The EU Commission is considering easing its position on budget deficit reduction, according to financial daily La Tribune, which cited no sources. The commission will examine Wednesday a document prepared by Solbes, that proposes that when demand slows, automatic stabilizers should be allowed to operate, the paper said. Solbes proposes that, as long as member states maintain their deficit under the 3% of GDP mark, they not be condemned by the commission for not meeting their deficit reduction targets.
The outlook is mixed for the euro as an overnight rally against the dollar could not be sustained.

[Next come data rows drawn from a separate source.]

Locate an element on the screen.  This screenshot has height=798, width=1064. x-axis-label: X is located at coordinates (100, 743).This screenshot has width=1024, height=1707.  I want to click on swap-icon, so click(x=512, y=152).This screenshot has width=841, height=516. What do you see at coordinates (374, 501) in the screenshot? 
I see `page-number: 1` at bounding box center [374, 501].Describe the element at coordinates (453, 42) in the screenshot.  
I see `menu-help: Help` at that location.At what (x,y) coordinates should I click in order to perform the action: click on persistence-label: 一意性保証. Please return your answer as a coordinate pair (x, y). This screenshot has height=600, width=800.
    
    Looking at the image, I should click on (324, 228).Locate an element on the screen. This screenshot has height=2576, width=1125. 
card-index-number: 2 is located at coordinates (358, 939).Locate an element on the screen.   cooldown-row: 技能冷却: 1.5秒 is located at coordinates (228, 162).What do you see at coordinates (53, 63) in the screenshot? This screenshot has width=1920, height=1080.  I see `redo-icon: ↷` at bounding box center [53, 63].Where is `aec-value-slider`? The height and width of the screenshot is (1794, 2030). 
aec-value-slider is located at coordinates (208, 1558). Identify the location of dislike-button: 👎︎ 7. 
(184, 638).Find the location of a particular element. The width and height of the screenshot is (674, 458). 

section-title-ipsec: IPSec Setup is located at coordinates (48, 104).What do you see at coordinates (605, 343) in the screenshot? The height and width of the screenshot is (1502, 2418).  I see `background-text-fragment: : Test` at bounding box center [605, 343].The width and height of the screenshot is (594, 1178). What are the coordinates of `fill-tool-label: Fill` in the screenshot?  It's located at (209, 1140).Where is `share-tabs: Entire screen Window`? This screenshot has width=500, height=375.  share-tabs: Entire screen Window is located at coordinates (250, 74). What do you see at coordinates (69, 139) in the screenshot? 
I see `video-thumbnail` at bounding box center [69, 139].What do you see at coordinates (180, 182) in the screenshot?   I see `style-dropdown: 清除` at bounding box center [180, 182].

Support: 0.8618 (overnight low), 0.8540 (20-day moving average), 0.8411 (June 11 low; 6-month low), 0.8372 (Nov. 23 low), 0.8245 (1.382% Fibonacci extension level the Jan. 6-May 4, 19 downtrend; target of fifth Elliott wave), 0.8228 (Oct. 26 low; lifetime low).
Resistance: 0.8659 (overnight high), 0.8673 (June 15 peak), 0.8790 (38.2% Fibonacci retracement level of the June-October downtrend), 0.8848 (61.8% Fibonacci retracement level of the Nov. 27-Jan. 5 uptrend).
EUR/JPY broke above the psychological 107.00 as the euro continues to firm against the yen.
The outlook is bullish within a channel rising since June 1.

Support: 106.76 (overnight low), 99.85 (June 1 low; 5 1/2-month low), 97.22 (Dec. 12 trough).
Resistance: 107.70 (overnight high), 105.80 (38.2% Fibonacci retracement level of May 1999-October 2000 downtrend).

Cable was lifted to a 1-month high around 1.4225 as the USD slipped in early trading, pushing EUR/GBP to an intraday low around 0.6075. The BBA said U.K. bank lending "remained buoyant" in May. U.K. mortgage lending rose 2.993 bln GBP in May, up 14% m/m, while total personal loans rose 2.982 bln GBP in the same month, up 9% m/m.
The outlook is for a slightly higher sterling with gains capped at the 60-day moving average of 1.4216

Support: 1.4152 (overnight low), 1.3688 (June 12 low; 15 1/2-year low), 1.3660 (February 1986 trough).
Resistance: 1.4224 (overnight high), 1.4023 (20-day moving average), 1.4216 (60-day moving average).